China and other developing countries in Asia follow similar economic growth patterns described by the flying geese (FG) model, which explains the "catching-up" process of industrialization in latecomer economies. Japan, newly industrialized economies, and China have followed this path, with similar economic development trajectories. Based on the FG model, we postulated a "flying S" hypothesis stating that if a country is located within an FG region and its energy matrix is relatively constant, its per capita CO2 emission curve will mirror that of "leading geese" countries in the same FG group.
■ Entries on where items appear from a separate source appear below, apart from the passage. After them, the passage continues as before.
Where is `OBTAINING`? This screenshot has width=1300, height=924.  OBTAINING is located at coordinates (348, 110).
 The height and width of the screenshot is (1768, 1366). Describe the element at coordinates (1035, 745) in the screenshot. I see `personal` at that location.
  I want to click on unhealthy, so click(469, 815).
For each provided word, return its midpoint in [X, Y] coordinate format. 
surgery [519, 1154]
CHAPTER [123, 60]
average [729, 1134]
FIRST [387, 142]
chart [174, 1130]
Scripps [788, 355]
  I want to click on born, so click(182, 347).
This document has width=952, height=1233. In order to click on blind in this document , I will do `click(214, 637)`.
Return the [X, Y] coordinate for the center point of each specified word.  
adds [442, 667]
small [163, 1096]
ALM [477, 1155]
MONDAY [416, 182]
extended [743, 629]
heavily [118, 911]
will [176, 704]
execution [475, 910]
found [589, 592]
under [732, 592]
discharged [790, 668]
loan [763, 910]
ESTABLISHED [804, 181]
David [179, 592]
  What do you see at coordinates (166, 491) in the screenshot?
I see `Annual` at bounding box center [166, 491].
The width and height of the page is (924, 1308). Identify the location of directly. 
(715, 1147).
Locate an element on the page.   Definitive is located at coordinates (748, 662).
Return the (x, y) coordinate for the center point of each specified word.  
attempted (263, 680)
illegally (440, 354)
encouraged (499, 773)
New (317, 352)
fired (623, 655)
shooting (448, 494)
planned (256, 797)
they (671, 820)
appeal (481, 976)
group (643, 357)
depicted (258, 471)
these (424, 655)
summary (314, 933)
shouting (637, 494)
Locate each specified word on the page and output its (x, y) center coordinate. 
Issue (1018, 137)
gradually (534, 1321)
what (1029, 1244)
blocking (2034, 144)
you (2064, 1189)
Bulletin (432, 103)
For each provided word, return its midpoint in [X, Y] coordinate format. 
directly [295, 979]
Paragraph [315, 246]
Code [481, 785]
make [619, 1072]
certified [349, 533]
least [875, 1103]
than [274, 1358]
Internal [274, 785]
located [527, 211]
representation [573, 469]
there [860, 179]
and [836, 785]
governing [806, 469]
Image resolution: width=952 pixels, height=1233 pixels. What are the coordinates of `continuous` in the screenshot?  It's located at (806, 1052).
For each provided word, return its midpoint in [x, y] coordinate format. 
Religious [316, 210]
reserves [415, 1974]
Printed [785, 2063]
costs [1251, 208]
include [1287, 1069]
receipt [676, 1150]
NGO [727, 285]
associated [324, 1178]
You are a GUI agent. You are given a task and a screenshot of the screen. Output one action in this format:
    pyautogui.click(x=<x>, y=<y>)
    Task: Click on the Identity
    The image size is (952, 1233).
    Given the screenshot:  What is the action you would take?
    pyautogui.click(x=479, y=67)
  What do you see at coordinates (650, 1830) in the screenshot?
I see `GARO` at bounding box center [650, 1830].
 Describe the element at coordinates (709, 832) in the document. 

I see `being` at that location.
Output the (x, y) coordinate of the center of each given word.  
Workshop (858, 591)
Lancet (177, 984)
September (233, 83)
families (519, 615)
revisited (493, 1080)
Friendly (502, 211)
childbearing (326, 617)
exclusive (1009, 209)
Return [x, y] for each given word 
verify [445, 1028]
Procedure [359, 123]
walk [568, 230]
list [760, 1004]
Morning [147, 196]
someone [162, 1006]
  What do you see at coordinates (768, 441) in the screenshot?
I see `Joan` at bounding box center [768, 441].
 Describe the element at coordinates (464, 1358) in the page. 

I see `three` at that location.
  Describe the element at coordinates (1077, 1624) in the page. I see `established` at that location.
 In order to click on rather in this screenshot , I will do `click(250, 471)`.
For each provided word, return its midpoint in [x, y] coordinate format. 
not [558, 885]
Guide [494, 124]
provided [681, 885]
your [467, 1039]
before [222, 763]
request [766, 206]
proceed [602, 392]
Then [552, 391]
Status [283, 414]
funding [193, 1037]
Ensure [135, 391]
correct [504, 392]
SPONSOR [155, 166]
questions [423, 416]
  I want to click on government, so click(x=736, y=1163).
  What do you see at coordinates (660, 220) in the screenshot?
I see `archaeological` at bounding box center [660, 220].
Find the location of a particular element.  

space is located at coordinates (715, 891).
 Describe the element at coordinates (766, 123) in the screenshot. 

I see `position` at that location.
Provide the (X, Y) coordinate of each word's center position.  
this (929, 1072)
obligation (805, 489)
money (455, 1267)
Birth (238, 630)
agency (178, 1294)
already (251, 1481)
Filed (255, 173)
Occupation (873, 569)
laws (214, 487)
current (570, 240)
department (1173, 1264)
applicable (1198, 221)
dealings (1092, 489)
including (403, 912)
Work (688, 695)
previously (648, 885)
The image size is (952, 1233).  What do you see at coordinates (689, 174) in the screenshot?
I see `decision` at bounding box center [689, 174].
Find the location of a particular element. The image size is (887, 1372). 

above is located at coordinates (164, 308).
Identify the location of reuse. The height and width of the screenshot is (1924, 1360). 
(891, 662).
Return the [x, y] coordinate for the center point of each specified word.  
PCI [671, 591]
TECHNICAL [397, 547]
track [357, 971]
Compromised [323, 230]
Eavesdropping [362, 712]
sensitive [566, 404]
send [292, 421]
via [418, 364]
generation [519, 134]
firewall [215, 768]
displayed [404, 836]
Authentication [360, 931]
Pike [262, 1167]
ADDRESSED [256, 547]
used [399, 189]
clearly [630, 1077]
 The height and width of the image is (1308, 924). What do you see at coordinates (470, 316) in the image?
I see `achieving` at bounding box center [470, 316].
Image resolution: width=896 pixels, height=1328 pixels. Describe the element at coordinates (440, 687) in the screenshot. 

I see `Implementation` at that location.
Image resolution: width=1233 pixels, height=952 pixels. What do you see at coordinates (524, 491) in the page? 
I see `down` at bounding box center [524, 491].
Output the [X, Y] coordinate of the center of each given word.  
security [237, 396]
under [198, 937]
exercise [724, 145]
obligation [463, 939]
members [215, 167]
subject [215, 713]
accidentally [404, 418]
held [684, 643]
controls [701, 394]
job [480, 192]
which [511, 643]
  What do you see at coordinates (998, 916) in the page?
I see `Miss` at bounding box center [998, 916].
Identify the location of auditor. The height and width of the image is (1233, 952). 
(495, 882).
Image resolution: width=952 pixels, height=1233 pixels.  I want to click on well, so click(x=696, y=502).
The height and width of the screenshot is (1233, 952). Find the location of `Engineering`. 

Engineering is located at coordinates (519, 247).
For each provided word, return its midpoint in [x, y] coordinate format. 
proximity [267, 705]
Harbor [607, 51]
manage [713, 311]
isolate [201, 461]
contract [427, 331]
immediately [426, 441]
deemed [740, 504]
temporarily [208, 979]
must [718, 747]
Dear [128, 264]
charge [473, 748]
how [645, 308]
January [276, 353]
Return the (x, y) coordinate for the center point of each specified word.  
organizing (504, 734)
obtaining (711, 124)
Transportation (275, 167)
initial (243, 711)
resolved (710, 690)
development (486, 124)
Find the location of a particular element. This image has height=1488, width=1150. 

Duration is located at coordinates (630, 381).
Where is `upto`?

Historical CO2 emissions data were obtained from literature review and national reports and were calculated using bottom-up methods. A sigmoid-shaped, non-linear mixed effect model was applied to examine ex post data with 1000 simulated predictions to construct 95% empirical bands from these fits. By multiplying by estimated population, we predicted total emissions of selected FG countries.
Per capita CO2 emissions from the same FG group mirror each other, especially among second and third industrial sectors. We estimated an annual 18,252.24 million tons of CO2 emissions (MtCO2) (95% CI = 9458.88-23,972.88) in China and 8281.76 MtCO2 (95% CI = 2765.68-14,959.12) in India in 2030.
This study bridges the macroeconomic FG paradigm to study climate change and proposes a "flying S" hypothesis to predict greenhouse gas emissions in East Asia. By applying our theory to empirical data, we provide an alternative framework to predict CO2 emissions in 2030 and beyond.